Renter forced to give up her cat under laws in South Australia, where landlords can refuse pets

When Jasmin Witham started renting in Adelaide, she was forced to make a heartbreaking decision.

In order to move into her new home in Clovelly Park, the 27-year-old would have to give up her kitten, Nina.

Even though more than 60 per cent of South Australian households own a dog or cat, the decision to allow pets in rental properties lies with the landlord.

Property owners can currently refuse tenants’ requests to own a pet and do not have to provide a reason for doing so.

As a result, Ms Witham, who has struggled with rental affordability over the years as a part-time student who lives with bipolar disorder and is on the Disability Support Pension, said she was faced with a difficult choice.

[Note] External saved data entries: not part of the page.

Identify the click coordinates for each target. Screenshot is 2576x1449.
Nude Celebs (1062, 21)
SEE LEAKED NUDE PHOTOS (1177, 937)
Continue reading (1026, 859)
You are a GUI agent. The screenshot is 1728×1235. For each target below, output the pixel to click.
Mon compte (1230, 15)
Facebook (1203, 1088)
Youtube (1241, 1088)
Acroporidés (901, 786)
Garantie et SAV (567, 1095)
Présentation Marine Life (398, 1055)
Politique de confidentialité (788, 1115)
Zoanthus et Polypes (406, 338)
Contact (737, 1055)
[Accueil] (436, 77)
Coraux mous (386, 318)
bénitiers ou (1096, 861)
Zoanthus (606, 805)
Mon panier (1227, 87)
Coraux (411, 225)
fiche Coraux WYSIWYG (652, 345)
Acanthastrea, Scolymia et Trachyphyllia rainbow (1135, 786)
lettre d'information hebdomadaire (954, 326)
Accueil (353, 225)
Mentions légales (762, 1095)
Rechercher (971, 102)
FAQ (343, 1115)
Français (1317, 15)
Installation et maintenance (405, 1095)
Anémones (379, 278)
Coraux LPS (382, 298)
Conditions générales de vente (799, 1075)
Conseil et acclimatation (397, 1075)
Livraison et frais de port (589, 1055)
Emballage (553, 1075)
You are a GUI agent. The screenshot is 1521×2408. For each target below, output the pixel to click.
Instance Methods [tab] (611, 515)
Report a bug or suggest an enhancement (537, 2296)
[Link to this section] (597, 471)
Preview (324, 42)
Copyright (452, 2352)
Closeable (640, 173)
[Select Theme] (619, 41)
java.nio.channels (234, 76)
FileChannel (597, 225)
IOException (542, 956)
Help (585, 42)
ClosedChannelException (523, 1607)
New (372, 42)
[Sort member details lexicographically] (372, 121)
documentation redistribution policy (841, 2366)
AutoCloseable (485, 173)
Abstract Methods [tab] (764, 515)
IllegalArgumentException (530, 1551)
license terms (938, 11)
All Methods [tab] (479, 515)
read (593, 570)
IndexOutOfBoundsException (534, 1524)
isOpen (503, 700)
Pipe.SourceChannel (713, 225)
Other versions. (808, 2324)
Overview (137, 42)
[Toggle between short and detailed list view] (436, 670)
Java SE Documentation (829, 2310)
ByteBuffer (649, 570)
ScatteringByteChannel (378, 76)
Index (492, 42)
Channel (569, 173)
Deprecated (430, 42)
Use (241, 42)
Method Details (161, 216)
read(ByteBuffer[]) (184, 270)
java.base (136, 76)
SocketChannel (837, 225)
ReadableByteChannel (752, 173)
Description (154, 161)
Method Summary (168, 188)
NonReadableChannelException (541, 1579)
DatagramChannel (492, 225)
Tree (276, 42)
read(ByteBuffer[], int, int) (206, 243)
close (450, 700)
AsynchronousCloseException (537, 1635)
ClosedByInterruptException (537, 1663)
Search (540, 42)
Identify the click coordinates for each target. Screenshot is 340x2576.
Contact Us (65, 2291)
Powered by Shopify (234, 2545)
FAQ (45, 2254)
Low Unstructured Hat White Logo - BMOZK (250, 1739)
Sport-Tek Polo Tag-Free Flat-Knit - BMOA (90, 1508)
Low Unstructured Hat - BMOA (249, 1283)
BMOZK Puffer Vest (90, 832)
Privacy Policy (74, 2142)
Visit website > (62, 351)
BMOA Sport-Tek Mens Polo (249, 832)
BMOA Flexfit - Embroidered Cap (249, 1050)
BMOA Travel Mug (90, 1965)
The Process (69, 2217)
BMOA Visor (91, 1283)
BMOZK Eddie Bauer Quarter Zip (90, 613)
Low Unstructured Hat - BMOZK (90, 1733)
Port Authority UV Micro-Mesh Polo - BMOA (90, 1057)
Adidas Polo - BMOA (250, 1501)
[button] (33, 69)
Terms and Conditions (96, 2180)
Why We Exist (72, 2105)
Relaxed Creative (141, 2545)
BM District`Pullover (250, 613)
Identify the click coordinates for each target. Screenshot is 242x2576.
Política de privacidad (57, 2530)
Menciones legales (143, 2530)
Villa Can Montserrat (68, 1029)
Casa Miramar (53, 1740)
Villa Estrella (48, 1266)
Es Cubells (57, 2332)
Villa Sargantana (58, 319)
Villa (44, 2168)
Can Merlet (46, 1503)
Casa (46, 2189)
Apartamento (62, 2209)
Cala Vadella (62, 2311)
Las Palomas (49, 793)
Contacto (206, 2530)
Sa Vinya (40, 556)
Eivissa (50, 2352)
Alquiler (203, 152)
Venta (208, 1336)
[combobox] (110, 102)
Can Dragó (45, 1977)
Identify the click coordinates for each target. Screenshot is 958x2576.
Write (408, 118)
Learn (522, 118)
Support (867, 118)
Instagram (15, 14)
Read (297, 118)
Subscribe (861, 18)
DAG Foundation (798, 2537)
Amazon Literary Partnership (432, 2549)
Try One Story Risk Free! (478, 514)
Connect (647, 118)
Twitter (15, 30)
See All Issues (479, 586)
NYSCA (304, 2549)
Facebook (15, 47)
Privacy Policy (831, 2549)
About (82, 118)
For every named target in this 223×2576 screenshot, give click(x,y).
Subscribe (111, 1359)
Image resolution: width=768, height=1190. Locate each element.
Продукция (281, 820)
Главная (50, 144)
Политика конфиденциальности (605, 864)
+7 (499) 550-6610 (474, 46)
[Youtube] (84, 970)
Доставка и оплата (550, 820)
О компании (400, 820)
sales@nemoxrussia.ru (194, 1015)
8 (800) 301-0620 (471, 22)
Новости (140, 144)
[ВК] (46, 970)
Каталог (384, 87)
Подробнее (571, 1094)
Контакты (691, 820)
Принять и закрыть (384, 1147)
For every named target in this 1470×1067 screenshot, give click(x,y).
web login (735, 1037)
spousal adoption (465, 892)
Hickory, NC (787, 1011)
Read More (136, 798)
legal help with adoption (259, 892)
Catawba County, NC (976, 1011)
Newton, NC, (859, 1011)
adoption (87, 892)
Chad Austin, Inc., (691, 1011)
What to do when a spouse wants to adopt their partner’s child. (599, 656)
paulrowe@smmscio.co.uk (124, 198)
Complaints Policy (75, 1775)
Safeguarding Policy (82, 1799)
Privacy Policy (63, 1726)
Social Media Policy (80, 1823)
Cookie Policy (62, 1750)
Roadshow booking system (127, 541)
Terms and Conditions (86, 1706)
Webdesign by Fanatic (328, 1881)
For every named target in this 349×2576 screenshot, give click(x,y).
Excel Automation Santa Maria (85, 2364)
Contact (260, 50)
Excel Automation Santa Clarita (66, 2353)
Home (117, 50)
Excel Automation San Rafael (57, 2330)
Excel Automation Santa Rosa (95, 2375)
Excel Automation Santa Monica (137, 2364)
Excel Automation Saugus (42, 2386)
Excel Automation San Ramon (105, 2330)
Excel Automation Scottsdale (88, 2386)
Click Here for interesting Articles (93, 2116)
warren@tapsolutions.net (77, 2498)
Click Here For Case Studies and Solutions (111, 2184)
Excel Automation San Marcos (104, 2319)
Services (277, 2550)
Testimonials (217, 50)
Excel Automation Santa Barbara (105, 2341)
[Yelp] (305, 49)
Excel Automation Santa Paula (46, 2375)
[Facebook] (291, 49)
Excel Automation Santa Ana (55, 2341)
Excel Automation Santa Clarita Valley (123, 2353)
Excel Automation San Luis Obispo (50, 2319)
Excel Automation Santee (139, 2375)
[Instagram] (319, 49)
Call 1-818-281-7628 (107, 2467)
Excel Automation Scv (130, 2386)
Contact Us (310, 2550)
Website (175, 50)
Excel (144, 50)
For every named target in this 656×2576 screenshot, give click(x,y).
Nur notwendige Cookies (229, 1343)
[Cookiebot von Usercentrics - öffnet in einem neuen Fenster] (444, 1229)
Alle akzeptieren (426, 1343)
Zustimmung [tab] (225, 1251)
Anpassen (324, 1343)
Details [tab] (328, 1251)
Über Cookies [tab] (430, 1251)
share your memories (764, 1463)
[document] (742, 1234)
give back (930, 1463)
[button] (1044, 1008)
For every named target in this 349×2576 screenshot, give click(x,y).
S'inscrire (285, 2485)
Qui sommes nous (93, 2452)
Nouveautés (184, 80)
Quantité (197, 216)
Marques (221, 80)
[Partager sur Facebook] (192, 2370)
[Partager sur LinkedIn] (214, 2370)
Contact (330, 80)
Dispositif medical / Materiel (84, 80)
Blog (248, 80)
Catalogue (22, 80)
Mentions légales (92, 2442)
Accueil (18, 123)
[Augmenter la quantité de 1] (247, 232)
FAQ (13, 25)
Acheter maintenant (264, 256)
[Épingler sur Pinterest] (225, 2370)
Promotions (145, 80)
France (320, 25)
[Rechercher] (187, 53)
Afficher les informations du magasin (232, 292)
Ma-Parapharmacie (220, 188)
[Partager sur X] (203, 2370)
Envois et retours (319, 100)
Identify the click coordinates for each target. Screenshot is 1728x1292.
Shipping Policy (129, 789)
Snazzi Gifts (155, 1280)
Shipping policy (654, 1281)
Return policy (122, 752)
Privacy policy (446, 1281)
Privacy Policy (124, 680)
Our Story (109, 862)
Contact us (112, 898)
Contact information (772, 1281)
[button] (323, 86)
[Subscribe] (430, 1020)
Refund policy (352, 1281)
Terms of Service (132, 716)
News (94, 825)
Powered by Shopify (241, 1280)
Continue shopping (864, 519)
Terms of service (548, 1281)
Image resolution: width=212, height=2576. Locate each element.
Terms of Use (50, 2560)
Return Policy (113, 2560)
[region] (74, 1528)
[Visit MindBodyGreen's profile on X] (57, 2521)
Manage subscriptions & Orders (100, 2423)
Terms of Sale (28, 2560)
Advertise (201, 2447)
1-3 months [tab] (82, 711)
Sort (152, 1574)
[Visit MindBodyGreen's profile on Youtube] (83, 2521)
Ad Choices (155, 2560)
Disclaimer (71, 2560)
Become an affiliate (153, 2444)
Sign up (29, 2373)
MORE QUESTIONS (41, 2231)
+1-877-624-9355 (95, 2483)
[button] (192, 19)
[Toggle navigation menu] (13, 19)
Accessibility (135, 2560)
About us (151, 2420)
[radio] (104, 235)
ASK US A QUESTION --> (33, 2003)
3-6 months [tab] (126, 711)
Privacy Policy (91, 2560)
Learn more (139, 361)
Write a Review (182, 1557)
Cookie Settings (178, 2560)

“We approached the landlord and asked to bring the pet with us and they said no, so I wasn’t able to bring my kitten with me to the new house,” Ms Witham said.

“It is still very upsetting, and I don’t see how having a pet or a smaller animal like a cat is detrimental in any way to a property, like if there is any damage there is a bond.”

Nina the cat went to live with Jasmin’s parents instead.(ABC News: Che Chorley)

The South Australian government is currently looking at modernizing the state’s residential tenancies laws which could see tenants allowed to rent with pets.

In 2020, new laws came into effect in Victoria which made it much easier for renters to own a pet.

Now landlords are only allowed to deny a tenant’s request for a pet if they receive approval from the Victorian Civil and Administration Tribunal.

Queensland followed in 2021 by updating its legislation and stripping landlords of the right to refuse pets in rental properties without a reason deemed valid by the state government.

In the ACT, tenants still require consent of the landlord to keep a pet on the property but tenancy agreements can no longer prohibit pets completely.

If the landlord wants to refuse a pet, they have to take it to the Civil and Administrative Tribunal.

Shelter SA executive director Alice Clark said the current legislation in place in South Australia is outdated.

“The number of pet rentals that is listed is very low in South Australia so yes I think we should catch up,” Dr Clark said.

“What we don’t want is tenants hiding their pets which we know happens frequently so it would be great to have that all done transparently and responsibly by both sides.”

Rental Crisis Jasmin Witham
Jasmin Witham is currently renting in Unley.(ABC News: Che Chorley)

Considering what she could afford, Ms Witham said finding a rental by herself was difficult and even finding a share house was hard.

“It’s difficult to be put onto a lease where a lot of landlords and agencies feel uncomfortable taking people getting social security benefits and will prioritize people in employment,” she said.

As Australia’s housing crisis worsens, Ms Witham hopes South Australia updates its laws to better protect both tenants and landlords.